The Three Faces of Joey
Published on February 18th, 2012 | by Sheila Kogan1
The book was written by Michael Morpurgo, who conjured up Joey the War Horse and his special relationship with the farm boy Albert Narracott. Morpurgo, a prize-winning British children’s book writer, was inspired by the stories he had heard in the local pubs, told by elderly men who had fought in The Great War when there was an active cavalry. Morpurgo has written and sold many children’s books, but “War Horse,” although critically acclaimed, didn’t sell very well when it was originally published in the 1980s. Now that the play and the movie have brought it more attention, sales have greatly increased. (It is published by Scholastic in the U.S.)
The book was first adapted for the stage by Nick Stafford and the Handspring Puppet Company of South Africa for the National Theatre of Great Britain and subsequently adapted for film by Richard Curtis and Lee Hall for Steven Spielberg to direct.
What is it about this material that would make anyone want to adapt it? I think the main reason is that there’s a rich, wonderful character at the center: Joey, the horse. And there is the universal story: the strong bond between two individuals who should be together despite the overwhelming reasons that separate them.
The singular thing about the book is that it’s written from Joey’s point of view. While reading, I found it easy to accept a horse’s comments on people and events. Joey’s personal and innocent perspective illuminates his affection for Albert, the interconnectedness of humans and animals, and the bigger story of the war. It also shows the unexpected realization at the time that even fine horses were no match for the new machines of war. Although a children’s story, it’s also an anti-war statement.
I can’t imagine how the horse’s voice could have been used on stage, but the movie version of “War Horse” might have copied the book by using a voiceover narration. However, animals who talk on film are essentially funny and usually used to comic effect―consider Mr. Ed from the old TV series or Cosmo, the subtitled dog in “Beginners.”
So adapting this serious-themed book for the stage or screen required telling the story in a different way. By doing this, the emphasis has shifted somewhat. It becomes more of Albert’s story, but the essential plot remains, and it still works. The character of Joey and his adventures are the stuff of drama, or to be more accurate, melodrama. You really care what happens to Joey, no matter how the story is told. He’s the poor, decent fellow who was put in harm’s way without having any understanding of what he was getting into or why. Circumstances dictated his participation, and he rose to the occasion, making him something of a heroic figure.

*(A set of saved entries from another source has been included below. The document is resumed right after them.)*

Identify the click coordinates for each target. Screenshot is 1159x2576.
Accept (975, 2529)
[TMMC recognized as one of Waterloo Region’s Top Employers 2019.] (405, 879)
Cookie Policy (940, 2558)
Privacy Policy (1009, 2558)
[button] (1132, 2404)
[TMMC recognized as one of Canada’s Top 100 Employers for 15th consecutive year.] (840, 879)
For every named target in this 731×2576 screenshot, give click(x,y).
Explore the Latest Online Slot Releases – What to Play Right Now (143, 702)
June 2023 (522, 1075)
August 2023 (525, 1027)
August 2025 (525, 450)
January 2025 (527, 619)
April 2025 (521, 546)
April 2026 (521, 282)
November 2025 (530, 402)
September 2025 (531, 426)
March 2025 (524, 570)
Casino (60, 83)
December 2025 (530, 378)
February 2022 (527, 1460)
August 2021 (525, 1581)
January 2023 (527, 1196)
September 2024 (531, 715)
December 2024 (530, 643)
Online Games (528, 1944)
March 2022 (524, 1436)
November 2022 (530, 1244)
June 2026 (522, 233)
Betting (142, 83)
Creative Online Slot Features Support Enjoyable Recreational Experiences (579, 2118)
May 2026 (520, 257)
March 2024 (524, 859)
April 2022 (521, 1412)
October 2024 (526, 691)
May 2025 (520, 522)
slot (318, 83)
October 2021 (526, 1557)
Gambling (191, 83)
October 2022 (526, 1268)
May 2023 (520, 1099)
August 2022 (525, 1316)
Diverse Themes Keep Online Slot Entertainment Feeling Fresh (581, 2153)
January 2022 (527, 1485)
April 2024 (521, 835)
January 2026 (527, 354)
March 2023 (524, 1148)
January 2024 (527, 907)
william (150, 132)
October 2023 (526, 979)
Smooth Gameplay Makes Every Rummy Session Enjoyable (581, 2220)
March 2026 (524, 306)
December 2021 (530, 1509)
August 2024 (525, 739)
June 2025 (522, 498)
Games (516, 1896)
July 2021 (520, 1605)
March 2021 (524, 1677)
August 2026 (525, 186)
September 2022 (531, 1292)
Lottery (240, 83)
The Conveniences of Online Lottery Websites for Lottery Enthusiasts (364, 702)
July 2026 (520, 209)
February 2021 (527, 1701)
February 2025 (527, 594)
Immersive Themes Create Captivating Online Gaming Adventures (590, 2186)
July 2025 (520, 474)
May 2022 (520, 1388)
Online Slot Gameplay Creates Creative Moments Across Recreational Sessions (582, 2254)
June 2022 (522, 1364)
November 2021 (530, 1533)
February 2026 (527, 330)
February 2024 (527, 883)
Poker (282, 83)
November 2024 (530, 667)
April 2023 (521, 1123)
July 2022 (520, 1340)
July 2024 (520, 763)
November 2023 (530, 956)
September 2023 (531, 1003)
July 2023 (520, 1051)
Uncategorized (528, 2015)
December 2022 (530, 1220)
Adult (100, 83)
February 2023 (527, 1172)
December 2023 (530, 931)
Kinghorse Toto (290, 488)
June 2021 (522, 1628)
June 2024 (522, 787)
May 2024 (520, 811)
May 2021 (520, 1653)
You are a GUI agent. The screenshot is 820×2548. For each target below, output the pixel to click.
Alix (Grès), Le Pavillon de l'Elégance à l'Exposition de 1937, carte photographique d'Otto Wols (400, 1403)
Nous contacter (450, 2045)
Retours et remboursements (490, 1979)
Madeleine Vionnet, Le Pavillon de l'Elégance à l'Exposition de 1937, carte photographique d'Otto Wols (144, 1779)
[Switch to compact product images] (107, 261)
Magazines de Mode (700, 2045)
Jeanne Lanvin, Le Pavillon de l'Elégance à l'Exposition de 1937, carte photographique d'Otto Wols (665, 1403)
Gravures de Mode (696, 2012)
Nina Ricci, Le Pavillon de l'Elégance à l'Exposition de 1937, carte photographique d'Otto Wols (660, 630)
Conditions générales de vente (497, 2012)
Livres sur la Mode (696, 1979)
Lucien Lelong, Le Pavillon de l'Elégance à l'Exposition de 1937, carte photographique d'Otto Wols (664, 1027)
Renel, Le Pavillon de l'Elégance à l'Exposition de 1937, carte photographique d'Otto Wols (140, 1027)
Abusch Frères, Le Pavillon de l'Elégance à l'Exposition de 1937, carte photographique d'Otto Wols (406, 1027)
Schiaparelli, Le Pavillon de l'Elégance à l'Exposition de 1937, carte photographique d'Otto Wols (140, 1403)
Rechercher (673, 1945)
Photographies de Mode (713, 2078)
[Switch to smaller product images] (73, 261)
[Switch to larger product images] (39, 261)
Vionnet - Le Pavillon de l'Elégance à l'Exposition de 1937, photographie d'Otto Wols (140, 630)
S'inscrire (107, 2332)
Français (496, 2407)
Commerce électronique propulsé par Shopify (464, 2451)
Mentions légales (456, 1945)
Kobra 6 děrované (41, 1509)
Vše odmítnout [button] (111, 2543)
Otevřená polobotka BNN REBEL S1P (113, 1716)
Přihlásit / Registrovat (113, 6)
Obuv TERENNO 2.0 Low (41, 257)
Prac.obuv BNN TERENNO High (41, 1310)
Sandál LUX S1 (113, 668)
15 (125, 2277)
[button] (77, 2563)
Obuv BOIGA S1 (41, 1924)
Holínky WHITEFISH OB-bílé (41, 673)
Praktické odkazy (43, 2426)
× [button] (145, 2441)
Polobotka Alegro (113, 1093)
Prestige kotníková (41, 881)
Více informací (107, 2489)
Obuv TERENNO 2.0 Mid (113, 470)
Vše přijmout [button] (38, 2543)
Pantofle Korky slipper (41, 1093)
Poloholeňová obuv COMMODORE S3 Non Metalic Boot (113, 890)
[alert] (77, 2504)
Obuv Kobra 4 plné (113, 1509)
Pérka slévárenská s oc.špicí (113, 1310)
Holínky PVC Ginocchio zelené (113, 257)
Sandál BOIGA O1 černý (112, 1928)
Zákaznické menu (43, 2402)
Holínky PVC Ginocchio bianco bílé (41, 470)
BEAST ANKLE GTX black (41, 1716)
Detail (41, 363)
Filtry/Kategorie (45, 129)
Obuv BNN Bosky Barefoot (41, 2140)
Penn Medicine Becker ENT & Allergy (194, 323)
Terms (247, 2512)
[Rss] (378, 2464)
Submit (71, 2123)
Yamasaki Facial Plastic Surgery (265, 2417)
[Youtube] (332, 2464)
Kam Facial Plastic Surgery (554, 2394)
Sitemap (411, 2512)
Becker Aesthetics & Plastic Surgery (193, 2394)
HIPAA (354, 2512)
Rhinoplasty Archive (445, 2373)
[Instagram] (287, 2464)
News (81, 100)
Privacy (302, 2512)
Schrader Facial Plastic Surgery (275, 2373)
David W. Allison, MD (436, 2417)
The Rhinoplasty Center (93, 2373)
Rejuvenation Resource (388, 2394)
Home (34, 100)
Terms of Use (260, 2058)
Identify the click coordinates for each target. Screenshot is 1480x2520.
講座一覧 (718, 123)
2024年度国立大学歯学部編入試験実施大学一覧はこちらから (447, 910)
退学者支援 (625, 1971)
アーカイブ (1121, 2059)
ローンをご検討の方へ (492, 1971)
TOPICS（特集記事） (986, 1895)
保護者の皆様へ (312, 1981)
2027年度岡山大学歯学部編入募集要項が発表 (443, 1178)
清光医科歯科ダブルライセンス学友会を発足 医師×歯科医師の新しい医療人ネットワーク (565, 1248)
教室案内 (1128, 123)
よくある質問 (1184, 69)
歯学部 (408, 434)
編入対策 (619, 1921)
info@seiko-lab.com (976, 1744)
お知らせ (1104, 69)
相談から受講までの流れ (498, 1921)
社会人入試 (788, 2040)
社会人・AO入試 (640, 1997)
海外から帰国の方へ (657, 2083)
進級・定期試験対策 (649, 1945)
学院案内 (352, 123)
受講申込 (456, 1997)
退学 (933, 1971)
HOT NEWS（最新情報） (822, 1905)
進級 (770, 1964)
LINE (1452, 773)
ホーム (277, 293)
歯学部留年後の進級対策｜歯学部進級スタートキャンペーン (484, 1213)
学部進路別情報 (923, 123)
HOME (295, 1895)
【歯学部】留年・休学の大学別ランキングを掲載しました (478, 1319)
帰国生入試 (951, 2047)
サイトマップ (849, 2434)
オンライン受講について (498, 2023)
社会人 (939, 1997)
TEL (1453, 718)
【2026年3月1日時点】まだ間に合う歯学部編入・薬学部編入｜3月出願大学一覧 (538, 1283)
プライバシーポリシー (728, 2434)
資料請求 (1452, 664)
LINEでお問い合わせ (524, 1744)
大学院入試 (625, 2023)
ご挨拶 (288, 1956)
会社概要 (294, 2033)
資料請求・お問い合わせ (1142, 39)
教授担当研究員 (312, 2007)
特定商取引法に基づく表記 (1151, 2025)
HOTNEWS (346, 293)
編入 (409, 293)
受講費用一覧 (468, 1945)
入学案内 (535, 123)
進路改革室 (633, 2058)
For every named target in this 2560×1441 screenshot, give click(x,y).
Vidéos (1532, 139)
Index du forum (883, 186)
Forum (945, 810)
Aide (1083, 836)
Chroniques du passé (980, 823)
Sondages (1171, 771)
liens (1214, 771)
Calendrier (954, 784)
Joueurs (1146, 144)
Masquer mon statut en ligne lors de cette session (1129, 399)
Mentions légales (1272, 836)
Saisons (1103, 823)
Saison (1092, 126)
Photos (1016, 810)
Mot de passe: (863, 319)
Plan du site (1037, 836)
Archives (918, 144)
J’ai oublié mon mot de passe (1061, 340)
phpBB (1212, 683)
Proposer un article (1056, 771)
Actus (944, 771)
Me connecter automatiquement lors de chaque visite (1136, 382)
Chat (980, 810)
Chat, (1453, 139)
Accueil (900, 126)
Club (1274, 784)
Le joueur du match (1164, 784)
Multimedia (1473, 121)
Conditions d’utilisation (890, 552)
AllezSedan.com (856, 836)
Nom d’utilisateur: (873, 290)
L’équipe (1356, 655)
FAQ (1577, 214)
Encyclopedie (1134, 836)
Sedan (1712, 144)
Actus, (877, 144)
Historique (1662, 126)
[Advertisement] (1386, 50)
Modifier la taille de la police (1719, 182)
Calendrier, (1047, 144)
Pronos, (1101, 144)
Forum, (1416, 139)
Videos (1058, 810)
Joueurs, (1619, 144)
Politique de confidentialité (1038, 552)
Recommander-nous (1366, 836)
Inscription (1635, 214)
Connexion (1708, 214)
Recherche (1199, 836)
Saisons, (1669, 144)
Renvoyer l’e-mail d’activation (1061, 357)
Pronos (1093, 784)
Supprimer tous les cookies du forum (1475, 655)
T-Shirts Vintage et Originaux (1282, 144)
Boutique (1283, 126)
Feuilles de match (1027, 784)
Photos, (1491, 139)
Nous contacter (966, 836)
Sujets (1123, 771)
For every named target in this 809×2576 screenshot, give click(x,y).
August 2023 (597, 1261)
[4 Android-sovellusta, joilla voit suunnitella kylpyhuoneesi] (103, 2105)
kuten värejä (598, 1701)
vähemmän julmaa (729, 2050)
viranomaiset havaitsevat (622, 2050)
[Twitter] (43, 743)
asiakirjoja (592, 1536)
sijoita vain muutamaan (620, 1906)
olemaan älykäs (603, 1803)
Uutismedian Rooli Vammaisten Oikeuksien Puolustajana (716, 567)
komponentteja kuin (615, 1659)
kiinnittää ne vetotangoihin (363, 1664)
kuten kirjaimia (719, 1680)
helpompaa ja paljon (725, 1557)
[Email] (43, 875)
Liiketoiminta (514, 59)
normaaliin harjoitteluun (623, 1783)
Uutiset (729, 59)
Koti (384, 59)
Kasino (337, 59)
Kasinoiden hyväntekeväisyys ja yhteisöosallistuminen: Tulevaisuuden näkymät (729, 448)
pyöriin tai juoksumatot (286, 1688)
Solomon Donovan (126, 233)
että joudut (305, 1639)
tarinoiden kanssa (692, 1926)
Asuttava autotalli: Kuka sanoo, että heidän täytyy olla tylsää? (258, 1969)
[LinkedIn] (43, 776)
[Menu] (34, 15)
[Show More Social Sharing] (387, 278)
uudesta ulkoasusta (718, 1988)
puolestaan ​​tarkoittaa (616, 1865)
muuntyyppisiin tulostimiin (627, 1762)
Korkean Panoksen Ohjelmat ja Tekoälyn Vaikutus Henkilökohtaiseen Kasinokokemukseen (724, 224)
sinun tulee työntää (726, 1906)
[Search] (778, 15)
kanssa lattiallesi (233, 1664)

The brilliant, Tony-award-winning stage adaptation of “War Horse,” which I recently saw at Lincoln Center’s Vivian Beaumont Theater, is based on the British production. It makes astonishing use of stage craft and puppetry. Large-sized puppets, structurally resembling horses, are moved around by puppeteers who are in full view. The movements of the puppets are so life-like that you soon forget that they aren’t real horses, and curiously, even though you’re aware of the puppeteers, it doesn’t interfere with the sense that the horses are real. These horses seem to breathe. And when the young Joey looked into the audience and flicked his ear, I fell in love with him. Seriously. Then, in a great moment of theater, the grownup Joey gallops through the mists onto the stage for the first time, and I was overcome with admiration for the grand, majestic beast. Joey touched my heart from the beginning, and then I was thoroughly invested in the outcome of his adventures. This was melodrama in the best sense, and I almost fell to sobbing at the end.
The movie version might have used animation or CGI to create horse-like creatures, too, but Steven Spielberg chose to use real horses and real locations. Using fourteen horses to play Joey, he got a believable performance, and so you care about the film Joey, too. The real mud, the real barbed wire and the real tanks make the anti-war sentiment strong; the scene in which Joey is alone and faces the huge mechanized tank is a powerful one. But Spielberg saw the simple story and tried to make a grand epic out of it. There are breathtaking moments of pageantry, like the charge of the cavalry with horses galloping and soldiers courageously racing toward their possible doom. But by expanding the scope of the project, there is a loss of emotional intimacy. And that ending with its golden “Gone with the Wind” pose feels really corny. As they say, less is more.
The stage version raises the material to a higher level because of its exquisite use of artifice to create a very moving sense of reality. The minimal stage set, the evocative lighting, the atmospheric smoke, the incidental background music, and the expert staging all have dramatic purpose. The effects aren’t there to razzle-dazzle us. And yet the simplicity is dazzling because this production tells so much with so little.
A single door is all that’s needed to show that there’s a house there on the farm where Joey learns to plow in a field. A puppet goose attached to a stick evokes laughs because it is so, well, goose-like. The war-weary horses made of sheer greyish fabric are heartbreaking shadows, harbingers of what may happen to the strong and healthy Joey and his war horse buddy Topthorn. But verbal descriptions can hardly capture the imaginative magic of this stage production. If you can see it for yourself, you really ought to.
There are changes in the details of the story, but overall, the story remains the same in each medium. A strong basic story can withstand different kinds of telling, and it is always interesting to see the choices that creative artists make with the various adaptations.